Telling the Truth: Political Realities, Part 3

People and politicians (who are the elected subset of “the people”) are full of contradictory feelings and ideas. The tendency to overgeneralize and universalize is rampant. Who speaks for “the people?” Why are we so quick to opine on what African Americans, Hispanics, White Blue Collar folks, Evangelicals, Women and even LGBTQ folks think on any and every subject? If we are going to engender consensus on vital issues and chart a prosperous future for America and the world, we must end such facile thinking and begin to regard people with more respect and expect more of the political leaders elected and supported by the people.

Each person capable of moral action and self-reflection is unique. This does not mean they are disconnected and do not share beliefs and qualities of particular groups. America’s founders understood the tensions between individual liberty and the common good, between public service and political factions. Some of the founders and framers hoped there would never be political parties, just gentleman (few could foresee the female franchise) farmers and citizens serving for a season and returning to work after their public service was complete.

This idyllic vision quickly gave way to parties and philosophies competing for voters’ attention. By itself, two or more parties are not bad for the public, provided all parties and people share enough common virtues for social cohesion.

For 2016 and beyond, catering to constituencies must take second place to framing a vision and set of values that people of many backgrounds can embrace. This is much more than a “big tent” ethos or chanting, “we have something for everyone.” Such pandering has led to the severe challenges we face today.

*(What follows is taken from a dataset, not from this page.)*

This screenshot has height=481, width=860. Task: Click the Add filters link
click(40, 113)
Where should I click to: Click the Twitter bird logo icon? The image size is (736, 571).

Progress begins with personal character being more important than perceived competencies or charisma. Back in the 1820s, a member of Congress wrote a letter back to a disgruntled constituent: “You elected me for my moral character and sound judgment, not to procure public resources.” Imagine politicians saying to the voters, “You cannot have everything you want from the hands of government.” If this kind of integrity is united with a spiritual awakening, there is hope for America and the world.